厚生労働省のQMS省令に関する通知は、品質管理監督システムの文書化、リスクに応じた管理、外部委託、品質管理に使用するソフトウェアのバリデーション、変更管理等を示しています。1 AIは確認を支える補助に限定し、責任者が記録と規格を確認して最終判断します。
補助業務と人が決める業務を分ける
| 領域 | AIの補助 | 人が最終判断する事項 |
|---|---|---|
| 薬事・規制 | 文書検索、論点整理 | 医療機器該当性、承認・認証・届出、当局相談 |
| 設計・変更 | 記録照合、差異候補 | 設計入力・出力、検証、バリデーション、変更承認 |
| 品質・出荷 | 記録検索、確認候補 | 品質判定、不適合処置、出荷可否 |
| 安全性 | 情報整理候補 | 不具合評価、報告、回収、情報提供 |
| サイバーセキュリティ | ログ整理、脆弱性候補 | リスク評価、更新、停止・復旧、対外対応 |
プログラムが疾病の診断・治療等を目的とし、意図どおりに機能しない場合に生命・健康へ影響するおそれがある場合、医療機器プログラムとして規制対象となり得ます。該当性は厚生労働省・PMDAの公式資料と相談窓口を確認し、薬事責任者が判断します。
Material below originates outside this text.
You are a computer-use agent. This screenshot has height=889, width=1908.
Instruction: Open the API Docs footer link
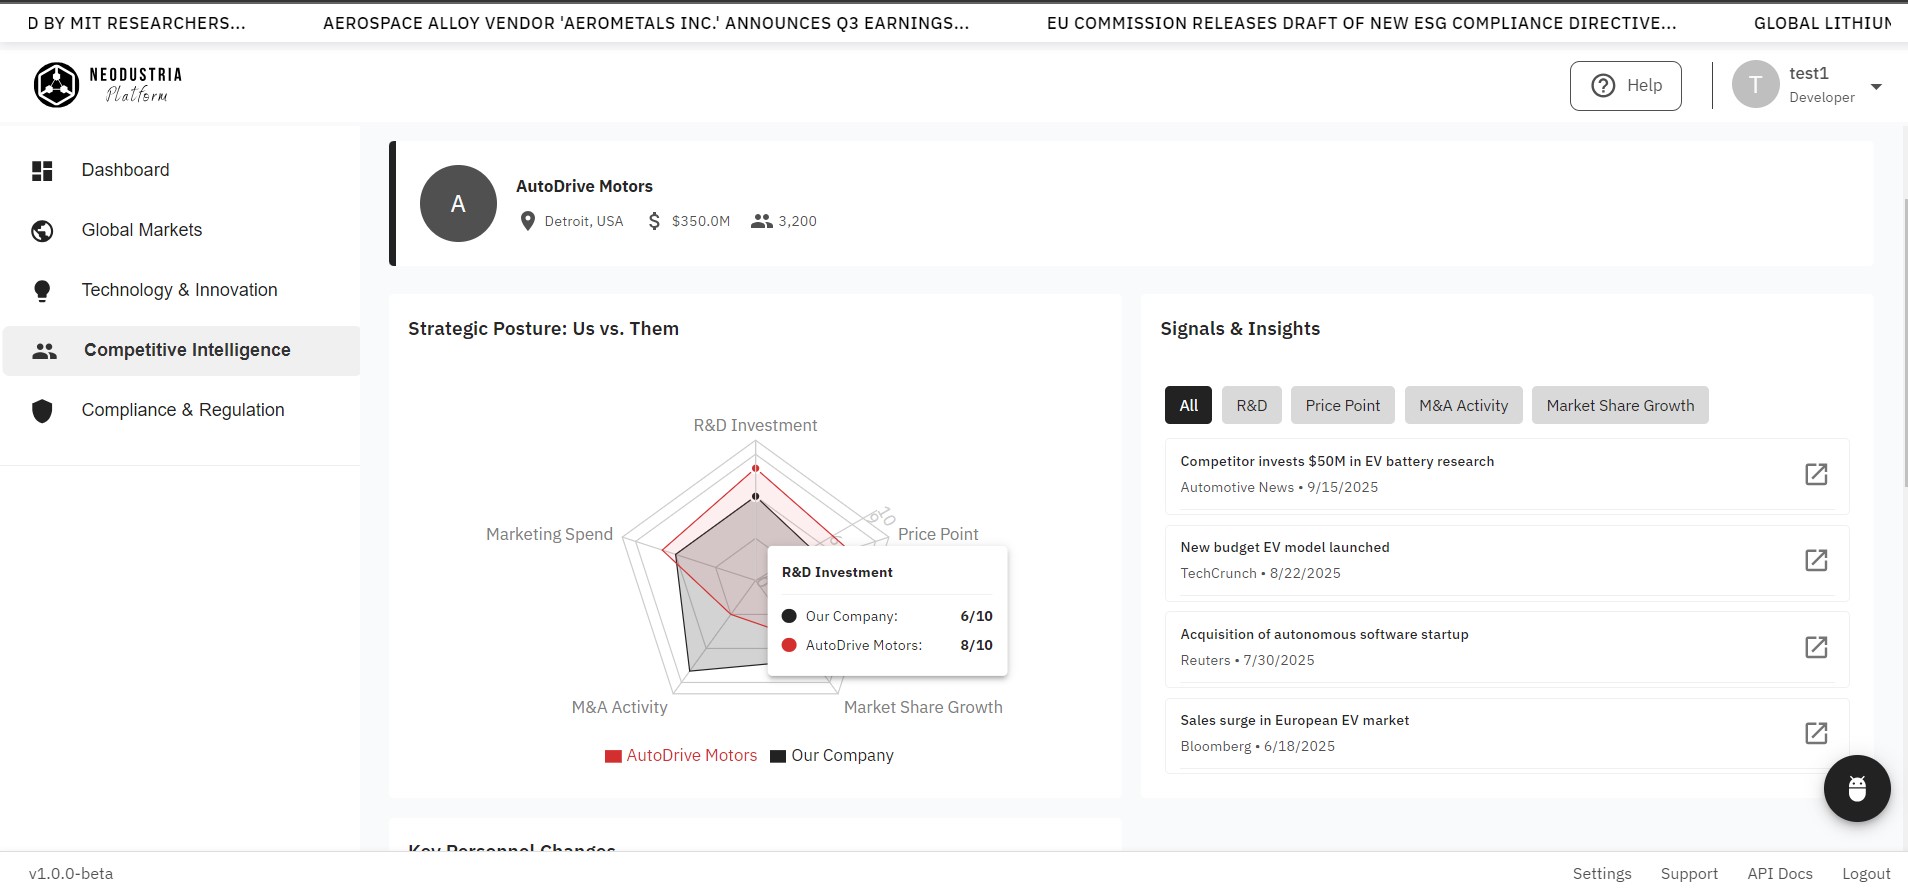coord(1779,874)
2
QMSと変更管理を運用に組み込む
品質管理に使うソフトウェアは、初回使用時又は適用変更時に、リスクに応じたバリデーション又は再バリデーションが必要となり得ます。1 自動化の導入・変更は、対象工程、記録、権限、例外、承認、停止・復旧を定めてから行います。
| 確認項目 | 導入・変更前に確認する内容 |
|---|---|
| 対象工程 | 補助する作業、原記録、責任者 |
| 記録・権限 | 閲覧、修正、承認、出力の履歴 |
| 変更管理 | 影響評価、検証、承認、記録 |
| 外部委託 | 役割、再委託、監督、品質情報の連絡 |
| 障害対応 | 手動手順、記録保全、停止・復旧 |
サイバーセキュリティと不具合対応を事前に定める
PMDAは、ネットワーク等に接続する医療機器について、サイバーリスクの特定・評価・低減と、ライフサイクル全体における計画的な管理を示しています。3 異常、脆弱性、情報事故が発生したとき、AIが対応を決めるのではなく、責任者が品質・安全性・法規制への影響を評価します。
| 場面 | 必要な対応 | 最終判断 |
|---|---|---|
| 品質記録の差異 | 原記録、規格、逸脱の確認 | 品質責任者 |
| 変更・更新 | 影響評価、検証、承認、記録 | 品質・薬事責任者 |
| 不具合情報 | 情報収集、評価、報告・回収の検討 | 安全管理責任者 |
| 脆弱性・障害 | 影響評価、停止・復旧、情報提供 | セキュリティ・品質責任者 |
AI自動化は、品質と安全に関する人の確認を支える補助に限定します。医療機器該当性、品質判定、出荷、不具合・回収、サイバーセキュリティの最終判断を人に残すことが重要です。
よくある質問(FAQ)
Q1. 医療機器メーカーでAIが補助できる業務は何ですか?
文書検索、記録照合、入力漏れ・差異候補、確認事項整理です。医療機器該当性、設計・変更、品質判定、出荷、不具合・回収は責任者が最終判断します。
Q2. AI出力だけで出荷可否を決められますか?
決められません。AI出力は確認候補であり、品質記録、規格、逸脱・不適合、変更影響、必要な承認を責任者が確認して出荷可否を判断します。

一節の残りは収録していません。